[Dataset entries]
=====
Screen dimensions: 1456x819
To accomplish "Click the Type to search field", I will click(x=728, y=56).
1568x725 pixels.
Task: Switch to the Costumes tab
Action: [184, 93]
=====
*What you need to do*
From the first record to the last, print each one exactly.

*Answer area*
Screen dimensions: 1456x819
To accomplish "Click the Type to search field", I will click(x=728, y=56).
1568x725 pixels.
Task: Switch to the Costumes tab
Action: [184, 93]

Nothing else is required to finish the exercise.